WHAT YOU ARE ASKED TO DO: Copy every line of the entries that includes the word "will".

[Stored data entries]
━━━
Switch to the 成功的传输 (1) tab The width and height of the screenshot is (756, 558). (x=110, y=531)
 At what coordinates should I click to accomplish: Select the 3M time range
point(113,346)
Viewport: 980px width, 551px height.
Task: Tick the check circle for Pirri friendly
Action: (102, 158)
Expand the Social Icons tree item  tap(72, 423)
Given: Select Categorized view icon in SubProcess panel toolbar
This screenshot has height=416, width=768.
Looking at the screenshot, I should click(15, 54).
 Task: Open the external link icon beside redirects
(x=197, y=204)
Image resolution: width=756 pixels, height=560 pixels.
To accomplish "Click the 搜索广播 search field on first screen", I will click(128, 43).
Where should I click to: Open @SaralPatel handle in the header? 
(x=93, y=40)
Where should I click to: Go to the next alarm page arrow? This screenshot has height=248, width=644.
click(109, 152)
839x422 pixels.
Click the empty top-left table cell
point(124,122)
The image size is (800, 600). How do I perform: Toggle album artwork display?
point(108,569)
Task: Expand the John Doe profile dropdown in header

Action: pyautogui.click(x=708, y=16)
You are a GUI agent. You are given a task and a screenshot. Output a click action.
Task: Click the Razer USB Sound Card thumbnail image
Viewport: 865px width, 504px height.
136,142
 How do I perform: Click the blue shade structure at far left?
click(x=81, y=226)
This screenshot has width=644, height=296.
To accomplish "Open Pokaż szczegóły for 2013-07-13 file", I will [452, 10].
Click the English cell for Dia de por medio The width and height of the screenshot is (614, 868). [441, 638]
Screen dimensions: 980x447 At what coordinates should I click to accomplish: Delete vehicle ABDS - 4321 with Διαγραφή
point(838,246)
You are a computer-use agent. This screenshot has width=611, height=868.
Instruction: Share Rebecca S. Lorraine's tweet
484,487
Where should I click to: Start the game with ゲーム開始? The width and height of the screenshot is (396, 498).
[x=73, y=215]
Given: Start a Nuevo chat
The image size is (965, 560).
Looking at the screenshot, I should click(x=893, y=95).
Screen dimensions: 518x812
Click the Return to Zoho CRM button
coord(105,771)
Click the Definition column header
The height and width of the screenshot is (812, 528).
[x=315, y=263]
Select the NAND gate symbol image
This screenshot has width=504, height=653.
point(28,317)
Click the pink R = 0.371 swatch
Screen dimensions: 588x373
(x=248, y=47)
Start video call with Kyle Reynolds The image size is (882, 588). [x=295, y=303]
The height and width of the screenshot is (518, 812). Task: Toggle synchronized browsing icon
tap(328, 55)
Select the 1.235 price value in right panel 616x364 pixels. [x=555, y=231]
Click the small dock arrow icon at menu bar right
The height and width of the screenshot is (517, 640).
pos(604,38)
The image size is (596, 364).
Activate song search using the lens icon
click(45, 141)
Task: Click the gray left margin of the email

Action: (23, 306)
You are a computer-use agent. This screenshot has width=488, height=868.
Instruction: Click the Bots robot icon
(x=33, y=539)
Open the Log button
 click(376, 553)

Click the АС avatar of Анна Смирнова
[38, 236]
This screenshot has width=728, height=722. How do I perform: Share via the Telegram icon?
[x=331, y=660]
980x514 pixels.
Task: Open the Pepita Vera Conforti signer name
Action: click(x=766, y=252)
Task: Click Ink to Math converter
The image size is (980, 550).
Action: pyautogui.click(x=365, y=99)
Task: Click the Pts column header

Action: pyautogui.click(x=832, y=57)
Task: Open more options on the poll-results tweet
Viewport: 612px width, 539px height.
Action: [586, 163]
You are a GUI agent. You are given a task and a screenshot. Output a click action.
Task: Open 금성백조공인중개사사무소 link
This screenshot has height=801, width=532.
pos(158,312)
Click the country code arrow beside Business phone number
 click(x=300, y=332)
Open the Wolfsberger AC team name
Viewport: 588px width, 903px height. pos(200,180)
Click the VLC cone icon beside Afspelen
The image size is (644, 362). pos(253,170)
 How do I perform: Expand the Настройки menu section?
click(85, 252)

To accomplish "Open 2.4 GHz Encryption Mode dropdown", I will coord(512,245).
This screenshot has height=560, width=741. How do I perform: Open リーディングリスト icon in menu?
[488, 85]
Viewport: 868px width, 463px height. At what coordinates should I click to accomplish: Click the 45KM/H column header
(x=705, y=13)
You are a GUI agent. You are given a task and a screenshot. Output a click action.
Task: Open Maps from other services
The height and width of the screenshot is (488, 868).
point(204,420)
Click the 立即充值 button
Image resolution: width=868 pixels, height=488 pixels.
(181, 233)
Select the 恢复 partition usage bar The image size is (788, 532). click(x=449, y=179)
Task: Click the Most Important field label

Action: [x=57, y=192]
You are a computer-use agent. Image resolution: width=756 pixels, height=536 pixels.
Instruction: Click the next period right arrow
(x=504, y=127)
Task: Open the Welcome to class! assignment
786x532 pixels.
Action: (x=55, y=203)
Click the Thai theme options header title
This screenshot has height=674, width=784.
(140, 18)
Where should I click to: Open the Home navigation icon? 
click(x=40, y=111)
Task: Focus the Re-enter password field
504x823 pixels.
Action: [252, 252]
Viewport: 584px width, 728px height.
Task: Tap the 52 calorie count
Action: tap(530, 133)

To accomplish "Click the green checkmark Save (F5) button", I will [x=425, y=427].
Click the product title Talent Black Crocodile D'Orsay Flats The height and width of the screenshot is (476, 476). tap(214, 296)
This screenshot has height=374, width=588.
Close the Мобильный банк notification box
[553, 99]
━━━
REPLY TO THE EXERCISE:
To accomplish "Click the 搜索广播 search field on first screen", I will click(128, 43).
To accomplish "Open Pokaż szczegóły for 2013-07-13 file", I will [452, 10].
To accomplish "Open 2.4 GHz Encryption Mode dropdown", I will coord(512,245).
To accomplish "Click the green checkmark Save (F5) button", I will [x=425, y=427].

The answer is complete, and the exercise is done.